Storage capabilities for digital content are increasing
dramatically. Hard disks with at least one terabyte of storage
capacity are expected to be available in the near future. Added to
this, the evolution of compression algorithms for multimedia
content, such as the MPEG standard, considerably reduces the amount
of required storage capacity per audio or video file. The result is
that consumers will be able to store many hours of video and audio
content on a single hard disk or other storage medium. Video and
audio can be recorded from an ever-increasing number of radio and
TV stations. A consumer can easily augment his collection by simply
downloading video and audio content from the world-wide-web, a
facility which is becoming more and more popular. Furthermore,
portable music players with large storage capacities are affordable
and practical, allowing a user to have access, at any time, to a
wide selection of music from which to choose.
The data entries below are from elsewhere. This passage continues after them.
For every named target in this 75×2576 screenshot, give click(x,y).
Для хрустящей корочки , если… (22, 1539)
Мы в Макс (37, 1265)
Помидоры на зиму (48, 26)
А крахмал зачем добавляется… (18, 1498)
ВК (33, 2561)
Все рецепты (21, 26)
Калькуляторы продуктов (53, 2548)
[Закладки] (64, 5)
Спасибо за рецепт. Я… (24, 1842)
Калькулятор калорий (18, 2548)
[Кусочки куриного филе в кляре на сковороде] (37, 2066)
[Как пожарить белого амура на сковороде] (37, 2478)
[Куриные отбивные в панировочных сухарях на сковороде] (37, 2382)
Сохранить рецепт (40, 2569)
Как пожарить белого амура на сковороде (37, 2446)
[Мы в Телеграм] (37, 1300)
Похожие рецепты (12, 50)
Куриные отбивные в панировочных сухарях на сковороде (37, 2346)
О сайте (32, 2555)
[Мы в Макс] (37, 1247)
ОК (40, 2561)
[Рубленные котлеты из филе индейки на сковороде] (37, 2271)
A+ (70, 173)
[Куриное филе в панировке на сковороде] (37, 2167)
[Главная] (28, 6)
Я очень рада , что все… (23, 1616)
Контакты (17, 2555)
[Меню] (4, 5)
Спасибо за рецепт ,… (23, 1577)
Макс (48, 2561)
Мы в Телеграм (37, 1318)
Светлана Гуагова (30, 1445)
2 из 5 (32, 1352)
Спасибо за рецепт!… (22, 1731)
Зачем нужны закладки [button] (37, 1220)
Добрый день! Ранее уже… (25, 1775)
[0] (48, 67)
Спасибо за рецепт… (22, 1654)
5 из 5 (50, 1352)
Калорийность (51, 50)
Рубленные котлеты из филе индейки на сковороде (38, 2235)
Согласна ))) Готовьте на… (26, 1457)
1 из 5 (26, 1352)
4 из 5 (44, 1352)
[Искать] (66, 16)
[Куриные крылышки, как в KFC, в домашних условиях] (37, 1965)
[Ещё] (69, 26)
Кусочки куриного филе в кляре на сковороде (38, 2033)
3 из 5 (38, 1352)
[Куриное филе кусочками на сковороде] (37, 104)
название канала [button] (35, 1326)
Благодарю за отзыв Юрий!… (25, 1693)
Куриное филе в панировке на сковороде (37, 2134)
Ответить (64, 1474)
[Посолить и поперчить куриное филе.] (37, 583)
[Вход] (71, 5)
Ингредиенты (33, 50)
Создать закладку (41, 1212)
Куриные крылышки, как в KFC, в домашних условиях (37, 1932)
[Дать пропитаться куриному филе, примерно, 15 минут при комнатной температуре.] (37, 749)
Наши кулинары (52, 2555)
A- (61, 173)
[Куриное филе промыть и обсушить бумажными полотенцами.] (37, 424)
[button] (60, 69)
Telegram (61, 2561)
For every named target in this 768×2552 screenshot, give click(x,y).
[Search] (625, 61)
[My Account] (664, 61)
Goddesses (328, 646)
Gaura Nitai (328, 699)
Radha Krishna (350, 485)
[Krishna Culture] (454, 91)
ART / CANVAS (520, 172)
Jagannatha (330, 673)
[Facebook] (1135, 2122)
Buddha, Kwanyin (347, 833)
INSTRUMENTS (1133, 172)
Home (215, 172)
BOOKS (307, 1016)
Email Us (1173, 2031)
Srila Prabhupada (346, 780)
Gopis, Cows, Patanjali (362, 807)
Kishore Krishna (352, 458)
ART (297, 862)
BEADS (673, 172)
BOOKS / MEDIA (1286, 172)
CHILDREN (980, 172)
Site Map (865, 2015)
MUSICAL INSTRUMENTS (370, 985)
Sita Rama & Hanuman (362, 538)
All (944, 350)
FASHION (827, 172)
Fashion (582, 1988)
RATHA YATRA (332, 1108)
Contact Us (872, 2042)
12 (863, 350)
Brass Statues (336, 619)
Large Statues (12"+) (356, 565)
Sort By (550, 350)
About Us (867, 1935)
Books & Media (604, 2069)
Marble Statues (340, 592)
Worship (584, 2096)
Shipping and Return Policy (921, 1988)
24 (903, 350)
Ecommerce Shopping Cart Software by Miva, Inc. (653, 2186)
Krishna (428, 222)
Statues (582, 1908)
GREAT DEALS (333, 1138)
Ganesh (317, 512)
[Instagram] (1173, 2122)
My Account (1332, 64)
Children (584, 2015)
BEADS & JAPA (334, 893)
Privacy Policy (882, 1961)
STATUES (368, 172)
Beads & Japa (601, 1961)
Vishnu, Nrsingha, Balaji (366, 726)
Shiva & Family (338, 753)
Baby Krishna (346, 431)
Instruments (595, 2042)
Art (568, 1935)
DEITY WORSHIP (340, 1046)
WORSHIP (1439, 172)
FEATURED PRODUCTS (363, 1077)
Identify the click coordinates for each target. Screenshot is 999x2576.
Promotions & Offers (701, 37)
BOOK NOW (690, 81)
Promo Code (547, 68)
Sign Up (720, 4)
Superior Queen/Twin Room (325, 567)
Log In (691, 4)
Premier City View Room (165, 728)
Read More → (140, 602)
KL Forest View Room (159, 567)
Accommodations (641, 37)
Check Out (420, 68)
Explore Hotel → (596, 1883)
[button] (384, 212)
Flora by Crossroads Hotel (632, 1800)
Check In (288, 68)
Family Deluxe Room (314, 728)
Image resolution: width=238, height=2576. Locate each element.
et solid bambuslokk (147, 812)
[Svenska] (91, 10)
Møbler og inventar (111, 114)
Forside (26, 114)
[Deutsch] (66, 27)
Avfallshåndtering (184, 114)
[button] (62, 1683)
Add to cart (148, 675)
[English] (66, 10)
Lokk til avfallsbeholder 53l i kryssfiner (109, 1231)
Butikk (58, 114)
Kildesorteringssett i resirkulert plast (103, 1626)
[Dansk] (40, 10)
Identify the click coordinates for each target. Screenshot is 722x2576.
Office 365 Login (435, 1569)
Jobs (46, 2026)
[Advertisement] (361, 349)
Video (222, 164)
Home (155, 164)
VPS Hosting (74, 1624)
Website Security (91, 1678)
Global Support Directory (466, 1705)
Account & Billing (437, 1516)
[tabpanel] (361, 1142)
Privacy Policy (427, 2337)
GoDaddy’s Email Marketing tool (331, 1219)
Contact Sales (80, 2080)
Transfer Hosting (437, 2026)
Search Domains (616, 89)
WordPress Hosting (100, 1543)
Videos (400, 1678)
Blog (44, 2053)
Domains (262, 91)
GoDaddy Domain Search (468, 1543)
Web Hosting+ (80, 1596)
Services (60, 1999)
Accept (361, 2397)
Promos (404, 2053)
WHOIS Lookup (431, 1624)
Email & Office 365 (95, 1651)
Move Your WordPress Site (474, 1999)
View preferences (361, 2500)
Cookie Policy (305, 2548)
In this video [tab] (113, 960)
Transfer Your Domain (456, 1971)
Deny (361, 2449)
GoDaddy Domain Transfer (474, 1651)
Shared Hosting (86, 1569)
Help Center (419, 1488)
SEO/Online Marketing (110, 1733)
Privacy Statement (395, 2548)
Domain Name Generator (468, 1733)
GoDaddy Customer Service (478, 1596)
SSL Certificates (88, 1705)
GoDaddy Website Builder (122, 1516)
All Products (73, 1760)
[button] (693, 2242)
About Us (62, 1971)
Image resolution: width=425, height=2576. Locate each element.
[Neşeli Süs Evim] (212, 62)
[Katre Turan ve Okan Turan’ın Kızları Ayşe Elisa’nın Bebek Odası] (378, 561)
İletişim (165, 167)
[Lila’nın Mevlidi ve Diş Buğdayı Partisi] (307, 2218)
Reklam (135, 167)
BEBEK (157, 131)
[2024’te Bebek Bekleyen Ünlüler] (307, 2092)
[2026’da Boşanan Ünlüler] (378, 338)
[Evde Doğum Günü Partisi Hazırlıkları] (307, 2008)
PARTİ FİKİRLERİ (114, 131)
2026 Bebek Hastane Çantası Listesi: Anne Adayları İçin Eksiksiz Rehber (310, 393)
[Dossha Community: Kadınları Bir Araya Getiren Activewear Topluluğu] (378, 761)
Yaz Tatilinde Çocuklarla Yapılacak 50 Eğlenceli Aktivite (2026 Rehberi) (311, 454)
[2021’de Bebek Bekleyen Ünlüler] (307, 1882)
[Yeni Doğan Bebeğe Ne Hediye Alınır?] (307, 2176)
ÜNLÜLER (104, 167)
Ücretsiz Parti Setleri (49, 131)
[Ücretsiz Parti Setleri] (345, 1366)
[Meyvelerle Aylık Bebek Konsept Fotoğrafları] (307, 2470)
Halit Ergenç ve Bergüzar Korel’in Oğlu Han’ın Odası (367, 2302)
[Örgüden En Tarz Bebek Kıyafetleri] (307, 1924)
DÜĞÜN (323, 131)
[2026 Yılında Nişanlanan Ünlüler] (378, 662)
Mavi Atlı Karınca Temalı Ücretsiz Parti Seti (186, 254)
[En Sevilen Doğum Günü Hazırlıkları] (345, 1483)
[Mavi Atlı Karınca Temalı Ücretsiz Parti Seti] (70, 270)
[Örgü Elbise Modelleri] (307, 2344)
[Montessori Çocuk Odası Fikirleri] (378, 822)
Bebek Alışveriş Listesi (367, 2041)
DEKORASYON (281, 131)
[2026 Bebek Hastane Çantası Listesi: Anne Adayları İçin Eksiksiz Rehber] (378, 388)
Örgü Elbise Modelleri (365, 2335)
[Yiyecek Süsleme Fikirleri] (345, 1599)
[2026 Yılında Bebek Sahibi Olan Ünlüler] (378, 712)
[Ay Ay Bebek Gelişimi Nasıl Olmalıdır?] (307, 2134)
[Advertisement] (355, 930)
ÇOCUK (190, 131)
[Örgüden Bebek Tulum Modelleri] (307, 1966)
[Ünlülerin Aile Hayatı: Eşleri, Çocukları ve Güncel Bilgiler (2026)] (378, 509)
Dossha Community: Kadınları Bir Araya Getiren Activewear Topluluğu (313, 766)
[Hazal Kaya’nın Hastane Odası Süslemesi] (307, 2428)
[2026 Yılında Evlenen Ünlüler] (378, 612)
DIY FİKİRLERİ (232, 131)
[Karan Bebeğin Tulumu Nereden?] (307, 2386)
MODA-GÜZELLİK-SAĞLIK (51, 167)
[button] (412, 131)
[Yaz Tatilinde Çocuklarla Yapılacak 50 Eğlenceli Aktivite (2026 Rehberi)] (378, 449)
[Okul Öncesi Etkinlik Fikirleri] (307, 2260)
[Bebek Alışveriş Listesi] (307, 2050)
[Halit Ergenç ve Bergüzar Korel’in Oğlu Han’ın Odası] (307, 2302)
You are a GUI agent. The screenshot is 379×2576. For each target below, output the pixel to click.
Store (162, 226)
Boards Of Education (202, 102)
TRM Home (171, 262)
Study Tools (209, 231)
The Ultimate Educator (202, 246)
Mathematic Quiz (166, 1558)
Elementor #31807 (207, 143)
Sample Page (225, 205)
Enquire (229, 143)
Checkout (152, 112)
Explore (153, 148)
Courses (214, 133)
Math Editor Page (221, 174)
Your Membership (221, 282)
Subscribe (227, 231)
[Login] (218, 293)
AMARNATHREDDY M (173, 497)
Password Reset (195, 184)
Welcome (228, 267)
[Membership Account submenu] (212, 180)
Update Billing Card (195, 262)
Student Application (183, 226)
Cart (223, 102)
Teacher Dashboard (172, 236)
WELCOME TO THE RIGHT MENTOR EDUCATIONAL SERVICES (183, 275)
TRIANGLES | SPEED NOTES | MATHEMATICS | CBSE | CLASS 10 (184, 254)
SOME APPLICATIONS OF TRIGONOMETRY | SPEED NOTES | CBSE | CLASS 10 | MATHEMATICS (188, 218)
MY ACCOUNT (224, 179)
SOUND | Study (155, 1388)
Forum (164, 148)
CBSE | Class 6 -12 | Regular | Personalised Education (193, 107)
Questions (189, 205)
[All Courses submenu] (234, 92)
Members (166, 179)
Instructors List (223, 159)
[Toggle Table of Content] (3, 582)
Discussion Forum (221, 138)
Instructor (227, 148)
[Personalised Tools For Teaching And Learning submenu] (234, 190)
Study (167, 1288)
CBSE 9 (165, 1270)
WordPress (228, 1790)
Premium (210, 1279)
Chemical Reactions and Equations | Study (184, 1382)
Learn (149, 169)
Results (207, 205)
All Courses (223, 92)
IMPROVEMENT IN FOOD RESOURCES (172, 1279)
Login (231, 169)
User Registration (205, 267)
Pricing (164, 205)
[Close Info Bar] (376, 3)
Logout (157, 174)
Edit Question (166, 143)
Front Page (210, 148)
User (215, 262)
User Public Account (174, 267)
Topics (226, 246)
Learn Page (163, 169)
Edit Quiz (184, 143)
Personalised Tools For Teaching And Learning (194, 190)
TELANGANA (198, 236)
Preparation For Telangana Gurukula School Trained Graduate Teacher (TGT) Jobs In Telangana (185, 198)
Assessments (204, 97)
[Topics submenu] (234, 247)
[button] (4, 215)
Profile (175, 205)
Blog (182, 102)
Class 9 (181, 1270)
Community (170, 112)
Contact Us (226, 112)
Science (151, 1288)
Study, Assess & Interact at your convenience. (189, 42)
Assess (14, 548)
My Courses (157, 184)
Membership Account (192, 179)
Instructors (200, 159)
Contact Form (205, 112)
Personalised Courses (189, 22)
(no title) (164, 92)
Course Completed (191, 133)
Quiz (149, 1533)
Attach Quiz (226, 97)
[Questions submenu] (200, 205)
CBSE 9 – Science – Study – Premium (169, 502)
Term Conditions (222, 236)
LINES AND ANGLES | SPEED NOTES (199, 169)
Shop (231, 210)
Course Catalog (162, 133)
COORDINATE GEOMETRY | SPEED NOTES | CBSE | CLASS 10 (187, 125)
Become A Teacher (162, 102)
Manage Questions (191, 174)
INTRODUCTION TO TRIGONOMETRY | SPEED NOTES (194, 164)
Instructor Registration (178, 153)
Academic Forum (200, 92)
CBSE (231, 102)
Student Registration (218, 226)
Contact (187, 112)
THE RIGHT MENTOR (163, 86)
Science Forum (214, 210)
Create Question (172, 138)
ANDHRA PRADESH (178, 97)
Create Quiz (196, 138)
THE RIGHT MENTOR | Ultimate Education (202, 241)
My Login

The huge selection of video and audio data available from which to
choose is not without problems, however. For example, organization
and selection of music from a large music database, with thousands
of music tracks, is difficult and time-consuming. The problem can
be addressed in part by the inclusion of metadata, which can be
understood to be an additional information tag attached in some way
to the actual audio data file. Metadata is sometimes provided for
an audio file, but this is not always the case. When faced with a
time-consuming and irritating retrieval and classification problem,
a user might most likely give up, or not bother at all.
Some attempts have been made in addressing the problem of
classification of music signals. For example, WO 01/20609 A2
suggests a classification system in which audio signals, i.e.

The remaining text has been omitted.